In 1922, she was invited by English physicist William Henry Bragg to join his crystallography research team at University College in London (UCL). She went on to the Royal Institution, where she remained until 1946, except for brief periods. She married Thomas Lonsdale in 1927. In 1946, she joined the chemistry department of UCL and was promoted to professor of chemistry in 1949, and retired in 1968.

Lonsdale developed theories about organic crystal structures based on research using X-ray crystal photography and analysis techniques.
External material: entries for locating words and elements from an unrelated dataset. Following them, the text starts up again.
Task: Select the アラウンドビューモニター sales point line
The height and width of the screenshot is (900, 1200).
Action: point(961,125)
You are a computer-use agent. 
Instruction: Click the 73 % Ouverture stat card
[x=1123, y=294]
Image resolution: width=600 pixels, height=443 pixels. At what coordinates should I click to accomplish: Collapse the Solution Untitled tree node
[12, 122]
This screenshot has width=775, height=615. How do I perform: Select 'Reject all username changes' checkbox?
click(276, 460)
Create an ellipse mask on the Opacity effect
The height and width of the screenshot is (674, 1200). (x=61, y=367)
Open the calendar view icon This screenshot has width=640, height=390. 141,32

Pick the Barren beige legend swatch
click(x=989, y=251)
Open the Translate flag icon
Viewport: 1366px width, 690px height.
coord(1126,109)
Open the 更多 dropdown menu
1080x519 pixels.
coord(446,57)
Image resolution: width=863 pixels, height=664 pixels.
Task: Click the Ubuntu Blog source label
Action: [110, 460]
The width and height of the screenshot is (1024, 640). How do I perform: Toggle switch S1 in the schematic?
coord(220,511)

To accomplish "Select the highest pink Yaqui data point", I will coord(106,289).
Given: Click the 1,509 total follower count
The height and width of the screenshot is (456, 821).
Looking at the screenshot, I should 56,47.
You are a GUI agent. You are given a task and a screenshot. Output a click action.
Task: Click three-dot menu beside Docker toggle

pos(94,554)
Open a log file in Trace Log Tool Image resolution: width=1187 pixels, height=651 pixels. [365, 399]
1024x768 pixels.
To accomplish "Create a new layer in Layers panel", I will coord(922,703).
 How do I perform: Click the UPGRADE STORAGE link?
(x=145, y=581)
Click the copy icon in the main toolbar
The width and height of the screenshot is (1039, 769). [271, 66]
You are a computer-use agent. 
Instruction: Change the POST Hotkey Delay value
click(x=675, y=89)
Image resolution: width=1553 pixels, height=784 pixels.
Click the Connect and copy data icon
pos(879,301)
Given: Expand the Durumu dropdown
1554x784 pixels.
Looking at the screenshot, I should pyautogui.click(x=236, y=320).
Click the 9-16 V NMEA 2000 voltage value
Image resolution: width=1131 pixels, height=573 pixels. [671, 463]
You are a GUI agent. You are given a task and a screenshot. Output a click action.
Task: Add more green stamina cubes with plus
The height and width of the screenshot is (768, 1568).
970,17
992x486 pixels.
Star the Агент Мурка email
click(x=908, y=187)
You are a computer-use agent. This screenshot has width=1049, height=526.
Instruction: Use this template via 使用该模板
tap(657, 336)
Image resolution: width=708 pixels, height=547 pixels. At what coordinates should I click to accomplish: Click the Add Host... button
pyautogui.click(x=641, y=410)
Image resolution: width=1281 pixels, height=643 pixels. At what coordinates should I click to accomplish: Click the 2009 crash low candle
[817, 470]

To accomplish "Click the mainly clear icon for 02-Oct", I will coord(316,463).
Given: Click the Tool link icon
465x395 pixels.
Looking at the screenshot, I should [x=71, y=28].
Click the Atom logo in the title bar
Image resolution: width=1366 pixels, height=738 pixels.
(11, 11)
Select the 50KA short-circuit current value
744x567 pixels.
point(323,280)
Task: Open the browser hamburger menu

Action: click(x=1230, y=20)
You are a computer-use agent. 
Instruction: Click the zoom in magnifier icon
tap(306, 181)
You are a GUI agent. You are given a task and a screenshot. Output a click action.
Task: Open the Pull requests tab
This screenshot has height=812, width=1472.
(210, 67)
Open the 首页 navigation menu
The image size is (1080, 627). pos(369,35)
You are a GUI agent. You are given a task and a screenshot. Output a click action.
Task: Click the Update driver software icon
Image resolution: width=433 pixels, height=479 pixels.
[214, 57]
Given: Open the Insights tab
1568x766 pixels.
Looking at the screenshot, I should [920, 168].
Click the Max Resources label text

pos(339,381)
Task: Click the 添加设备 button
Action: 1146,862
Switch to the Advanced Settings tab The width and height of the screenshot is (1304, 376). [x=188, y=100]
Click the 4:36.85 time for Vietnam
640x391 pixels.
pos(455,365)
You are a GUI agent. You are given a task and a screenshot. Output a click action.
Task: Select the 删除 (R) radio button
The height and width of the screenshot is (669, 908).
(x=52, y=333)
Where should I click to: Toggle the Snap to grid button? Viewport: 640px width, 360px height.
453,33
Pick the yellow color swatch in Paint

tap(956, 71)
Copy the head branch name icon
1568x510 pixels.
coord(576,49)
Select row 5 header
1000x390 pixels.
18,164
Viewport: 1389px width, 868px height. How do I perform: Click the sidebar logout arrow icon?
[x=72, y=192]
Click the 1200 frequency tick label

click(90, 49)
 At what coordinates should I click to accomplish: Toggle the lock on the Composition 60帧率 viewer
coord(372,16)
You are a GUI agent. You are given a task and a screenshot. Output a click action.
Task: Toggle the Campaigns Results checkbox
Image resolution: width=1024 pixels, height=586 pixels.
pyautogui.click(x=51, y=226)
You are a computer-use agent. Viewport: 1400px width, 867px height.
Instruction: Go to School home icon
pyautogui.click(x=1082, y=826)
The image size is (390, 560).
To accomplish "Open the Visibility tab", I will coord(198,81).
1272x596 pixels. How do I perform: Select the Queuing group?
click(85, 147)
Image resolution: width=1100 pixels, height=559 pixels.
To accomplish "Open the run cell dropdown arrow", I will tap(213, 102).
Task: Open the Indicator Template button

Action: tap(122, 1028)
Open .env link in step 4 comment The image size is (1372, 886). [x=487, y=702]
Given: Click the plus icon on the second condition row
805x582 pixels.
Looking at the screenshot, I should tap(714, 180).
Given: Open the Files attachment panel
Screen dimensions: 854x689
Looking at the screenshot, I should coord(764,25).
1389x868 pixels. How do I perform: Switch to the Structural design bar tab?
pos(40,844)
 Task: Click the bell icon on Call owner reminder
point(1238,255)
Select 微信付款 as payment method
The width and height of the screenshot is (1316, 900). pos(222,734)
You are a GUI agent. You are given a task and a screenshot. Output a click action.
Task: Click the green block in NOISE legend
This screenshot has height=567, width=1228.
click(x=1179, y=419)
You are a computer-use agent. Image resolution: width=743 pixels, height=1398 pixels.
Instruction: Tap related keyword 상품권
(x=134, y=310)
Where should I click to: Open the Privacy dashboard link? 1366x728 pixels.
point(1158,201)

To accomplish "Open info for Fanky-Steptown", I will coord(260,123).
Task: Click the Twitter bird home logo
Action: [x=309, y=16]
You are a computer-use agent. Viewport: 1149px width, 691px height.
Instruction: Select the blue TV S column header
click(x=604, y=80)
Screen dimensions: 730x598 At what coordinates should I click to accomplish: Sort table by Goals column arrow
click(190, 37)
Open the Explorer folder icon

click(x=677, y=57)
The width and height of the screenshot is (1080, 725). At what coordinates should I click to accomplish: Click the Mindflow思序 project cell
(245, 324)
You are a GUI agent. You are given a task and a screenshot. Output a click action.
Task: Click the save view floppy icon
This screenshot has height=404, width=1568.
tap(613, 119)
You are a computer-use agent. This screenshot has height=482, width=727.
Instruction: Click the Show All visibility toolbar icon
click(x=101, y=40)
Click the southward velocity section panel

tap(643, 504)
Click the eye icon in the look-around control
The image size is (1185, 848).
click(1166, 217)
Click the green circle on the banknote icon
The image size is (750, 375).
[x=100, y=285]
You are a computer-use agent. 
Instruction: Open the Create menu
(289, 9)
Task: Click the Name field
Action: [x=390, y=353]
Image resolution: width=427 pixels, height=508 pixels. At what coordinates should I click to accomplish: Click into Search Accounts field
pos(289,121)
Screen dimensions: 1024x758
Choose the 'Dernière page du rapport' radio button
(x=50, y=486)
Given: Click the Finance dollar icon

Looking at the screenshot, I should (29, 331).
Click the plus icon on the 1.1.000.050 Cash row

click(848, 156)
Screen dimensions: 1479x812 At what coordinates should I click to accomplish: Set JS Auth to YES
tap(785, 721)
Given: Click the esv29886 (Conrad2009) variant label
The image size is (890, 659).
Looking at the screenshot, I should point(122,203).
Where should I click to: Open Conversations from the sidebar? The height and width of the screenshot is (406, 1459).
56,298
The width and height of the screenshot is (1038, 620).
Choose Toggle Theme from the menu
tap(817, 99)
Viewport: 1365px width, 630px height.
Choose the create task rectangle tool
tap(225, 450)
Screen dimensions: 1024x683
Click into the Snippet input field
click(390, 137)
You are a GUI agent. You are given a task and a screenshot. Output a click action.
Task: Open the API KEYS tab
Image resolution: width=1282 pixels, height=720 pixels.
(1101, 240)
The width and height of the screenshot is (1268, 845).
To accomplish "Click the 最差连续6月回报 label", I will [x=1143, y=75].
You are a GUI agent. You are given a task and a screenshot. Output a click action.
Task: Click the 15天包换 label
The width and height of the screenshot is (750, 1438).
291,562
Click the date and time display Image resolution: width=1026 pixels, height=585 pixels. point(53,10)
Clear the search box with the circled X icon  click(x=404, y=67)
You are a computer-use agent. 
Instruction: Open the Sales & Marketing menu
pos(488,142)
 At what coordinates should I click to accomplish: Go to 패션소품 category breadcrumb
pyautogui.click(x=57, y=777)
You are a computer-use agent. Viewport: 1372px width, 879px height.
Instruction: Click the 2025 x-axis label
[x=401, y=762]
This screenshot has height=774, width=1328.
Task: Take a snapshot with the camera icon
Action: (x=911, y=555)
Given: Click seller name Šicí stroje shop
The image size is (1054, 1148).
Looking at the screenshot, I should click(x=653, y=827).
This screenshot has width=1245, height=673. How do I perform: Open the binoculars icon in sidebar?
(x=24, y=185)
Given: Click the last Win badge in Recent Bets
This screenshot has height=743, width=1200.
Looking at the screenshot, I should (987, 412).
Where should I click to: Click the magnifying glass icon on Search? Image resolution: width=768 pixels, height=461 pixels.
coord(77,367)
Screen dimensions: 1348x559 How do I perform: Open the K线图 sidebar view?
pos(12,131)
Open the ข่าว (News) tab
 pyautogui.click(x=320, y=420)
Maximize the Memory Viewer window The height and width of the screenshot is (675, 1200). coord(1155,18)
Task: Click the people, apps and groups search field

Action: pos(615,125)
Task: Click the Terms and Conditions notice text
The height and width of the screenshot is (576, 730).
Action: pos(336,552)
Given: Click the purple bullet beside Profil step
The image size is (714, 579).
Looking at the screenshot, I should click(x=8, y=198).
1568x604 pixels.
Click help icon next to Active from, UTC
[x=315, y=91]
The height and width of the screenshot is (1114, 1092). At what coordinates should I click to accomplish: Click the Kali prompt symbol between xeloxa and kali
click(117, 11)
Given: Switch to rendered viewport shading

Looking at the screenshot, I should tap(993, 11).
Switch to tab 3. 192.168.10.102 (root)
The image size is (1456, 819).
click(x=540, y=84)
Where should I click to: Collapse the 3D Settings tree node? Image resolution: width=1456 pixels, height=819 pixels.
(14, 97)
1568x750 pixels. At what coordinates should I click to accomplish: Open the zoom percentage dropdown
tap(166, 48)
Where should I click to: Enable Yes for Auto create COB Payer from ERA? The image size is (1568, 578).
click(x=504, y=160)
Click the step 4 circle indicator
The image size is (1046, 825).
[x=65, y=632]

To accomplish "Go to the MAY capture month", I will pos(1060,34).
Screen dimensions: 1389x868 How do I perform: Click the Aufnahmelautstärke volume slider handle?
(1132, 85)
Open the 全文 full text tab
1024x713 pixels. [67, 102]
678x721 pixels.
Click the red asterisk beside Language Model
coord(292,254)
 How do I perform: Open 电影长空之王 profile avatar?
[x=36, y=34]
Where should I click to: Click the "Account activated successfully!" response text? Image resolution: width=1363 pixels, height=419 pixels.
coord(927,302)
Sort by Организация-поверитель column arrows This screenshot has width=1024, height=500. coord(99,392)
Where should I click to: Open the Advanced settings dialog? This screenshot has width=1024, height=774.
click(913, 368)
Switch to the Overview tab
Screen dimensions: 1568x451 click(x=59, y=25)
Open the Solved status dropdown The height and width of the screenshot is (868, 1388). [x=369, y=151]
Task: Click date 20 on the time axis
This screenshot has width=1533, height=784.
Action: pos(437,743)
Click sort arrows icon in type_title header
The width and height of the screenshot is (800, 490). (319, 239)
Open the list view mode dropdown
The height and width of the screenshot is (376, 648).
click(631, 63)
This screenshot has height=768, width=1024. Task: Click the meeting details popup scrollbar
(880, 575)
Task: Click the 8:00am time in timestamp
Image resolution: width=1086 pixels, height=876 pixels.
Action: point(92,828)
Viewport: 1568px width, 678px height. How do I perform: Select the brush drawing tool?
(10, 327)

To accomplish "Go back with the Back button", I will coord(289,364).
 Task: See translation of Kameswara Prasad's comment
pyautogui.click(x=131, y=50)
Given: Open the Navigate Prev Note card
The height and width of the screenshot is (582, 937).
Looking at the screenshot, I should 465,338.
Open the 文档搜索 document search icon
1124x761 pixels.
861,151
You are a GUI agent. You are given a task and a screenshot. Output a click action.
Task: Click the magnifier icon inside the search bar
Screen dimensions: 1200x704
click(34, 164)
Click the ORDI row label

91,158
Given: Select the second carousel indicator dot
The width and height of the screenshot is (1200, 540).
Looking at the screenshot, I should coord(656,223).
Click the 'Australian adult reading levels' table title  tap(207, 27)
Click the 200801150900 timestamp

Her improvements in X-ray crystallography became key to determining the structures of organic and inorganic compounds. This information provided the basis for many developments in physics and chemistry, including the development of new medicines. She also published X-ray analyses of the chemical compounds hexamethylbenzene in 1929 and hexachlorobenzene in 1931 that showed the arrangement of the carbon atoms in the benzene molecule.

In 1945, she joined microbiologist Marjory Stephenson in becoming the first women fellows of the Royal Society. She was awarded the society's Davy Medal in chemistry in 1957 and became the society's first woman vice president in 1960. In 1968, she became the first woman president of the British Association for the Advancement of Science.